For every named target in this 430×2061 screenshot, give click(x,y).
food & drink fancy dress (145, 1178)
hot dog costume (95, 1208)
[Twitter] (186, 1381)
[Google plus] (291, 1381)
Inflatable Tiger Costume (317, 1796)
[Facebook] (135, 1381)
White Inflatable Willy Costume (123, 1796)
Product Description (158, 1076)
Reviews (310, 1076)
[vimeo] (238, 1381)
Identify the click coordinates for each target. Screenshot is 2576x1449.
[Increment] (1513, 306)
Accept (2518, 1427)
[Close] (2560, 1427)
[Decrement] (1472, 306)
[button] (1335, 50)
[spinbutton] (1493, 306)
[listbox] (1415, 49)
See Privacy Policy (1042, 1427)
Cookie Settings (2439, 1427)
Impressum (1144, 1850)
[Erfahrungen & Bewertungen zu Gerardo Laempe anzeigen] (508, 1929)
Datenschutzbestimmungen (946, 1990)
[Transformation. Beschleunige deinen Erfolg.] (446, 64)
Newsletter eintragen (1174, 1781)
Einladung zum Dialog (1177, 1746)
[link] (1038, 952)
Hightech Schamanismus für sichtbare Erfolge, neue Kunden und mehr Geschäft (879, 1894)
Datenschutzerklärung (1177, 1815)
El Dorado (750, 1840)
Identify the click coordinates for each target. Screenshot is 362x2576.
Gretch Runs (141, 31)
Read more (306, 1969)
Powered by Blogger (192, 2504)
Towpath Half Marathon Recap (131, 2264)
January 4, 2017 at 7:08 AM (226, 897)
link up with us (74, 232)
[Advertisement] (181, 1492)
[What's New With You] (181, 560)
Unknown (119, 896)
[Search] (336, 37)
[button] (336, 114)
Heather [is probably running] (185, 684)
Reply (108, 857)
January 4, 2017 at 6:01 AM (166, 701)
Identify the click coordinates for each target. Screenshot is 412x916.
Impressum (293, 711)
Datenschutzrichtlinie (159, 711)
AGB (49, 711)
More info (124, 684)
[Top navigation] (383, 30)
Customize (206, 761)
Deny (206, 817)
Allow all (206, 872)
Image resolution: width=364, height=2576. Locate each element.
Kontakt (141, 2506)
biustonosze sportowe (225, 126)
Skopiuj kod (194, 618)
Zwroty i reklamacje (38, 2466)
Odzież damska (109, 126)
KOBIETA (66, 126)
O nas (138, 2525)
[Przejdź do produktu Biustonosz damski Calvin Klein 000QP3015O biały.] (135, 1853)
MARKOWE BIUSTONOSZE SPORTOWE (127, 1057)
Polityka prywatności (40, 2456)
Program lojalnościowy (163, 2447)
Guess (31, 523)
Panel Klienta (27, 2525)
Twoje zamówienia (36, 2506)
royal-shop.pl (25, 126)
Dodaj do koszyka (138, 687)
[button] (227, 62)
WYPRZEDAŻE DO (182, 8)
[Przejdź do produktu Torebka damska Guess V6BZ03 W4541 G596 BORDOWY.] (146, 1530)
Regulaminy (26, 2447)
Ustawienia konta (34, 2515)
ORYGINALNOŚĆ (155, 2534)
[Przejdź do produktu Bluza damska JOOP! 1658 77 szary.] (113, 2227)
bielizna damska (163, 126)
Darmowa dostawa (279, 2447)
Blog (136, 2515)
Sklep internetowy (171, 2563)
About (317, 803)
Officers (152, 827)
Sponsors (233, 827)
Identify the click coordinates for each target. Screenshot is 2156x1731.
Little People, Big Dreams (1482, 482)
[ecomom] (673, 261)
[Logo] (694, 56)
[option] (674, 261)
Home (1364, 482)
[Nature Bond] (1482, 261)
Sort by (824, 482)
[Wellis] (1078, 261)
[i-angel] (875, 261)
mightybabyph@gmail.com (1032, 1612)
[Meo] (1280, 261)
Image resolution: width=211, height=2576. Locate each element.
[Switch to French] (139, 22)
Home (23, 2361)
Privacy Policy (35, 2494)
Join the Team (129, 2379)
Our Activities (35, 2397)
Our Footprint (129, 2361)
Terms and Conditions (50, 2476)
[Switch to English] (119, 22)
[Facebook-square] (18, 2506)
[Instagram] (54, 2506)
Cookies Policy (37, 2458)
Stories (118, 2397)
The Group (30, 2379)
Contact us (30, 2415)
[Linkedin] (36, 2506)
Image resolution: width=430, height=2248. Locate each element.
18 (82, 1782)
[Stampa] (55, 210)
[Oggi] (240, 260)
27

#### Task brief
In the data above, retype exactly and only the lines between the one holding "[Close] (2560, 1427)" and the one holding "Reply (108, 857)", inclusive.

#### Solution for this task
[Close] (2560, 1427)
[Decrement] (1472, 306)
[button] (1335, 50)
[spinbutton] (1493, 306)
[listbox] (1415, 49)
See Privacy Policy (1042, 1427)
Cookie Settings (2439, 1427)
Impressum (1144, 1850)
[Erfahrungen & Bewertungen zu Gerardo Laempe anzeigen] (508, 1929)
Datenschutzbestimmungen (946, 1990)
[Transformation. Beschleunige deinen Erfolg.] (446, 64)
Newsletter eintragen (1174, 1781)
Einladung zum Dialog (1177, 1746)
[link] (1038, 952)
Hightech Schamanismus für sichtbare Erfolge, neue Kunden und mehr Geschäft (879, 1894)
Datenschutzerklärung (1177, 1815)
El Dorado (750, 1840)
Identify the click coordinates for each target. Screenshot is 362x2576.
Gretch Runs (141, 31)
Read more (306, 1969)
Powered by Blogger (192, 2504)
Towpath Half Marathon Recap (131, 2264)
January 4, 2017 at 7:08 AM (226, 897)
link up with us (74, 232)
[Advertisement] (181, 1492)
[What's New With You] (181, 560)
Unknown (119, 896)
[Search] (336, 37)
[button] (336, 114)
Heather [is probably running] (185, 684)
Reply (108, 857)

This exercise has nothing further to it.